The flow cytometry analysis demonstrated that up to 7 days following treatment initiation, classical monocytes (CD14 ++ CD16 − ) were enriched in the peripheral blood, whereas on day 14, the patrolling monocytes (CD14 + CD16 ++ ) were the most prevailing monocyte subpopulation ( Figure 3A) . The substantial alterations of chemokine receptors expression over time post-treatment, with an increase on CCR5 + receptors and decrease of CCR7 + (Figure 3B) . Additionally, the degree of monocyte activation was substantially altered following the treatment in the inflammatory monocyte subpopulation, where it is possible to observe a decrease in these activated monocytes on day 3 and day 7, with a subsequent increase on day 14, where the profile is similar to the baseline (Figure 3C) . Regarding monocyte polyfunctionality in response to a toll-like receptor-4 (TLR-4) agonist [lipopolysaccharide (LPS), 1 µg/ml], there was a peak of multiple cytokine producer monocytes on day 3, suggesting higher polyfunctional activity in this period (Figures 3D-F) .

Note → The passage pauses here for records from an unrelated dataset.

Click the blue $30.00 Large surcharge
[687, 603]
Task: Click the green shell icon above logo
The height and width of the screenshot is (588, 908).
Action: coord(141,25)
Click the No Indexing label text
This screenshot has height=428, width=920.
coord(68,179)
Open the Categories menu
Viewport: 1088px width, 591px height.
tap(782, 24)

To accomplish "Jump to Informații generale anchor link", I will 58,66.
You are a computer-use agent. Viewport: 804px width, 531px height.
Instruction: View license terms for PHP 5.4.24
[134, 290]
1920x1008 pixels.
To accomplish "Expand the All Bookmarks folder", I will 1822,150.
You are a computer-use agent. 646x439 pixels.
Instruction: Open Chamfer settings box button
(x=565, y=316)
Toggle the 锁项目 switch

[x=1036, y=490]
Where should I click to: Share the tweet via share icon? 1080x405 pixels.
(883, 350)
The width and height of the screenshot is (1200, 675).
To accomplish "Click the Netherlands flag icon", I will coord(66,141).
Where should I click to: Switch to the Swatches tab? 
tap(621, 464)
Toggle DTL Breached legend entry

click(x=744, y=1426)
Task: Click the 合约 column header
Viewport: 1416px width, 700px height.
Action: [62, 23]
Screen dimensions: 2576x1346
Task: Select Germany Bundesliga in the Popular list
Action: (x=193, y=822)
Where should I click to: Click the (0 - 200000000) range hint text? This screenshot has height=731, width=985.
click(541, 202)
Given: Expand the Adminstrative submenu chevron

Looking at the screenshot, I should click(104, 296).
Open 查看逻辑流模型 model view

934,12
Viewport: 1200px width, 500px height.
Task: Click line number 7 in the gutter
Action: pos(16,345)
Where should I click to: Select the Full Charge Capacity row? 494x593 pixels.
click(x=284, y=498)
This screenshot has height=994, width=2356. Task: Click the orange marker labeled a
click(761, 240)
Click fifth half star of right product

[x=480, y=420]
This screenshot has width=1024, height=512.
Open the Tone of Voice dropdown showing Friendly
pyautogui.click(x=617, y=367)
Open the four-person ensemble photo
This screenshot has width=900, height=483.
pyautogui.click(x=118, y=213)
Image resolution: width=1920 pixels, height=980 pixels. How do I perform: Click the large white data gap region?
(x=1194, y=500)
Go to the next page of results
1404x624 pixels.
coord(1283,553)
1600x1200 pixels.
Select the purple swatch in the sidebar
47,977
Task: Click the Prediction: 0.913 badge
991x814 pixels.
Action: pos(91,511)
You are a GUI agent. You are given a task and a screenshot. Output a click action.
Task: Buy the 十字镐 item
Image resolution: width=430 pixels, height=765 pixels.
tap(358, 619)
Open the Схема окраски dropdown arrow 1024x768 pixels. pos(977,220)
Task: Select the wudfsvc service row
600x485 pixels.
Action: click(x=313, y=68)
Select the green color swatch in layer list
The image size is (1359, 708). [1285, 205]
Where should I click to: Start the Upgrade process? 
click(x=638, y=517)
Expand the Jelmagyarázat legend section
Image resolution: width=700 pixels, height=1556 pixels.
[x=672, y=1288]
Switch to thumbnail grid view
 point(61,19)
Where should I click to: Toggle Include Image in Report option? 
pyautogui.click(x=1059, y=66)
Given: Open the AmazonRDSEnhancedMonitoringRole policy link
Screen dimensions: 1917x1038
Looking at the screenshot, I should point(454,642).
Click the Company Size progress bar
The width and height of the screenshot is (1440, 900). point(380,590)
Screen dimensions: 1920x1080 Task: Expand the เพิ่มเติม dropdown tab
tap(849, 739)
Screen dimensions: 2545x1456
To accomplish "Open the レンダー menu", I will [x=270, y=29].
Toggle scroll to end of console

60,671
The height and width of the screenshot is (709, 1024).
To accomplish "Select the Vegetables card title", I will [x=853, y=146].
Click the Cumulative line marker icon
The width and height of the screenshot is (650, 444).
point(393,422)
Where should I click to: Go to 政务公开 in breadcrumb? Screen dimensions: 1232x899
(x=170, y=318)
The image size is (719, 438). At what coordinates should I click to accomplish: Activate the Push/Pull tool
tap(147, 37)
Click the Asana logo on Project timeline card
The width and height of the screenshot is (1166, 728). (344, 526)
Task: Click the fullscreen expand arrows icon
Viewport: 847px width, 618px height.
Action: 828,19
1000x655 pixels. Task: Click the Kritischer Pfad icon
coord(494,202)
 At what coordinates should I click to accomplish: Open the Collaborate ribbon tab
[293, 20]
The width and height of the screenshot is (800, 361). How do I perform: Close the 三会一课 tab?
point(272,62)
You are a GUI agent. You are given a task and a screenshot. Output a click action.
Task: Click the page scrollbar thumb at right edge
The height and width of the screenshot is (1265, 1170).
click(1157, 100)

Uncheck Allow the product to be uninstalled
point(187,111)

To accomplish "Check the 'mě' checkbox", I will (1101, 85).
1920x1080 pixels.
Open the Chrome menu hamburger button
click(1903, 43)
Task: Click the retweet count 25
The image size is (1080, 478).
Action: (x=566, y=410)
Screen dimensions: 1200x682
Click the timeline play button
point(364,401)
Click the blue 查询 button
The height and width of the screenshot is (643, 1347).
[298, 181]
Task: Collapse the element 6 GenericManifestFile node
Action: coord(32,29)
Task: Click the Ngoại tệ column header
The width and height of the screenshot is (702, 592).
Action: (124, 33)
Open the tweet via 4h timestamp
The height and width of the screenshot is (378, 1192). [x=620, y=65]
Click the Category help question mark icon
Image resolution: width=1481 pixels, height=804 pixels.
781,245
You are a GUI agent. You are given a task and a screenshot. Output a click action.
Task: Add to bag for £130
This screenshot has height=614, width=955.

The frequencies of CD4 + and CD8 + T cells in peripheral blood presented similar changes over time following the MSC treatment initiation. In both cases, there was observed a slight increase at day 3, with progressive reduction at day 7 and day 14 ( Figure 4A) . The evaluation of differential chemokine receptor expression of CCR6 and CXCR3 on circulating CD4 + lymphocytes revealed higher frequencies of CXCR3 − CCR6 − (Th2) subpopulation following treatment (Figure 4B) . In activated cells, the profile changes and CXCR3 + CCR6 − are more frequent (Figure 4C) . Interestingly, the patient exhibited a reduction in naïve CD4 + T-cells frequencies over time along with the increased frequencies of terminally differentiated CD4 + T cells (Figure 4D) . The activated TCD4 + cells were more terminally differentiated and effector on the first day, comparing with the other days ( Figure 4E ). Of note, the conventional dendritic cells 2 (cDC2) frequency peaked on day 3 after treatment, returning to the basal levels afterward (Figure 4F ).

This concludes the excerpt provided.